One of the arguments most used by central banks regarding the increase in inflation is that it is because of bottlenecks and that the recovery in demand has created tensions in the supply chain. However, the evidence shows us that most commodities have risen in tandem in an environment of a wide level of spare capacity and even overcapacity.
If we analyse the utilization ratio of industrial and manufacturing productive capacity, we see that countries such as Russia (61%) or India (66%) are at a clear level of structural overcapacity and a utilization of productive capacity that remains still several points lower than that of February 2020. In China it is 77%, still far from the 78% pre-pandemic level. In fact, if we analyse the main G20 countries and the largest industrial and commodity suppliers in the world, we see that none of them have levels of utilization of productive capacity higher than 85%. There is ample available capacity all over the world.

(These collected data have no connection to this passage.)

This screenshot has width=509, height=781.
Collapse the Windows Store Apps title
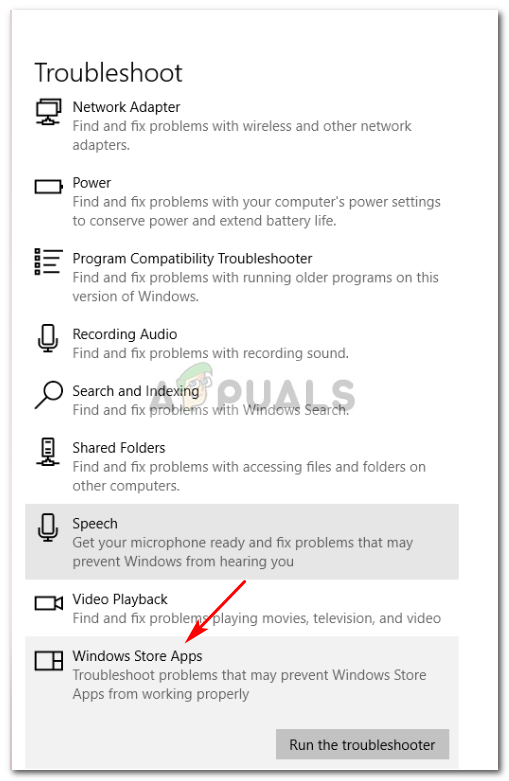pyautogui.click(x=137, y=656)
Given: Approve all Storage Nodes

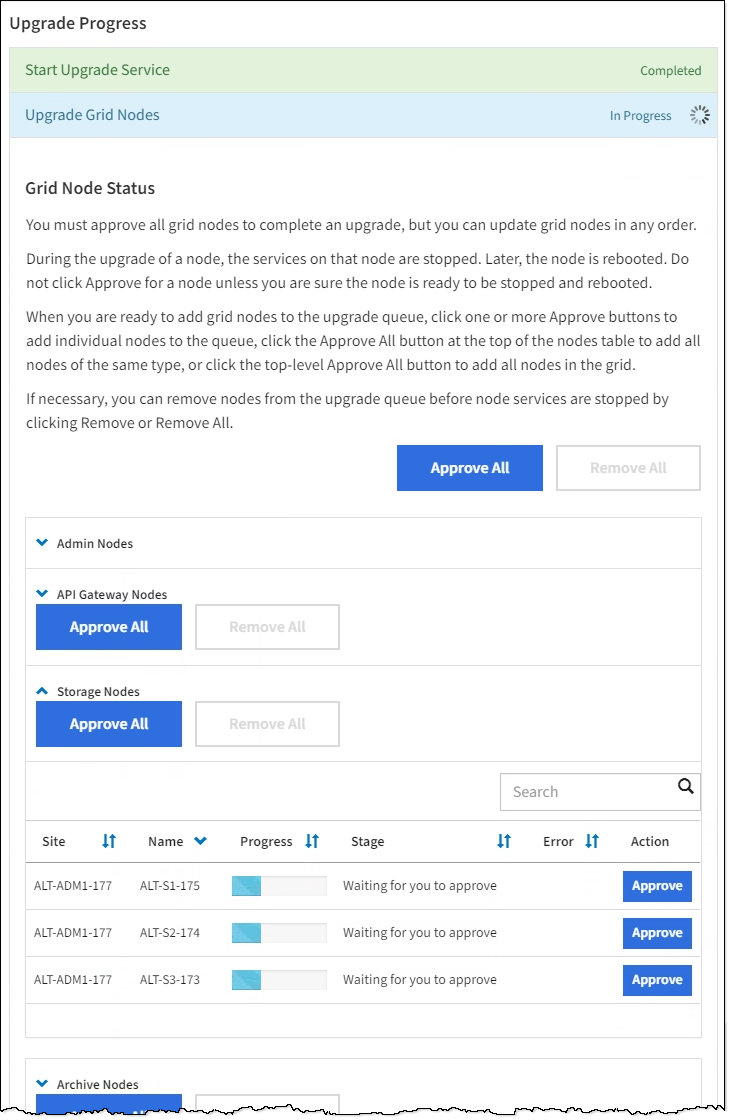Looking at the screenshot, I should (109, 724).
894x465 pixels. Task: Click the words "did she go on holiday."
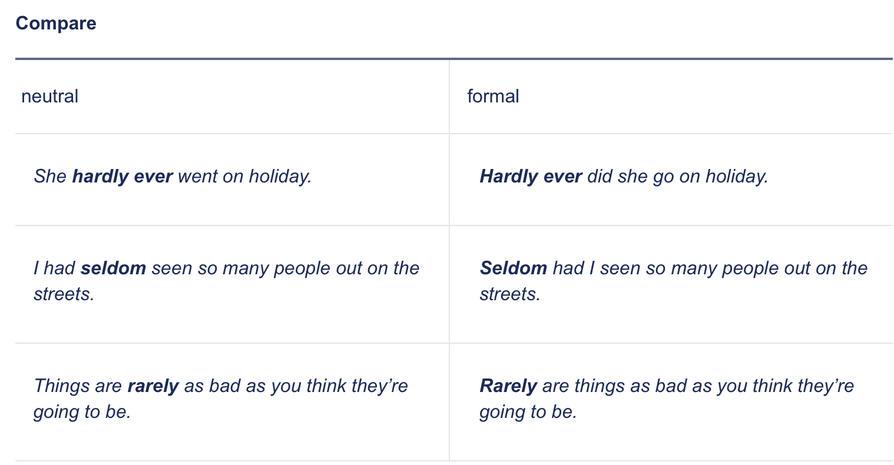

Inflation is not a transport chain problem either. The excess capacity in the shipping and transport sector is more than documented and in 2020 new capacity was added in both freights and air transport. Ships delivered in 2020 added 1.2 million twenty-foot equivalent units (TEUs) of capacity, with 569,000 TEUs of capacity on ultra large container vessels (ULCV), ships with capacity for more than 18,000 TEUs, according to Drewry, a shipping consulting firm. International Air Transport Association (IATA) chief economist Brian Pearce also warned that the problem of capacity was increasing in calendar year 2020.